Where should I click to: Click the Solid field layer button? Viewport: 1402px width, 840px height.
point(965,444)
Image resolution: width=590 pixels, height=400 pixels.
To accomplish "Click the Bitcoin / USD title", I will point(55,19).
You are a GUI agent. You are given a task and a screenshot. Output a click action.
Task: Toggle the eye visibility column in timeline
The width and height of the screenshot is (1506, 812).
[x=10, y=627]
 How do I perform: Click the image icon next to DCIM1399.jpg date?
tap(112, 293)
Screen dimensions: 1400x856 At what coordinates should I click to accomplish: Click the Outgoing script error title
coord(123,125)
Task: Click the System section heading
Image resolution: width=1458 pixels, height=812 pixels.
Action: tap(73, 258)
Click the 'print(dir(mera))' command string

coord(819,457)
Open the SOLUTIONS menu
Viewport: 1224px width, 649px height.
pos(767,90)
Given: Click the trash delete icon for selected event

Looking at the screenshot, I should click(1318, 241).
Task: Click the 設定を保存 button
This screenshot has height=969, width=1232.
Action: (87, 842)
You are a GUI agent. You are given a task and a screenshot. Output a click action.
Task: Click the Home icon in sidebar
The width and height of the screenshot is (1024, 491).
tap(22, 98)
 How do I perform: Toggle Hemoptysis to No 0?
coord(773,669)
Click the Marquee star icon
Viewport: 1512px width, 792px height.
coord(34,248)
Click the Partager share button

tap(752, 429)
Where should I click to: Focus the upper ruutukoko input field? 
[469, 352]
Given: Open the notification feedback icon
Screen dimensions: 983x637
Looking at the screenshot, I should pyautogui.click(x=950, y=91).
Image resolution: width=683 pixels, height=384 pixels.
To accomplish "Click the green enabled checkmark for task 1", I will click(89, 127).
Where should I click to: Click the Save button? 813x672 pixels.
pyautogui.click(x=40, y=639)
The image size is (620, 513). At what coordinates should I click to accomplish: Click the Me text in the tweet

• • • • • • •

Please express the stretch of the records from the line containing "Task: Click the 設定を保存 button" through the end of the records as a JSON list of strings, one string per line, with blank lines left out.

[
  "Task: Click the 設定を保存 button",
  "This screenshot has height=969, width=1232.",
  "Action: (87, 842)",
  "You are a GUI agent. You are given a task and a screenshot. Output a click action.",
  "Task: Click the Home icon in sidebar",
  "The width and height of the screenshot is (1024, 491).",
  "tap(22, 98)",
  " How do I perform: Toggle Hemoptysis to No 0?",
  "coord(773,669)",
  "Click the Marquee star icon",
  "Viewport: 1512px width, 792px height.",
  "coord(34,248)",
  "Click the Partager share button",
  "tap(752, 429)",
  "Where should I click to: Focus the upper ruutukoko input field? ",
  "[469, 352]",
  "Given: Open the notification feedback icon",
  "Screen dimensions: 983x637",
  "Looking at the screenshot, I should pyautogui.click(x=950, y=91).",
  "Image resolution: width=683 pixels, height=384 pixels.",
  "To accomplish \"Click the green enabled checkmark for task 1\", I will click(89, 127).",
  "Where should I click to: Click the Save button? 813x672 pixels.",
  "pyautogui.click(x=40, y=639)",
  "The image size is (620, 513). At what coordinates should I click to accomplish: Click the Me text in the tweet"
]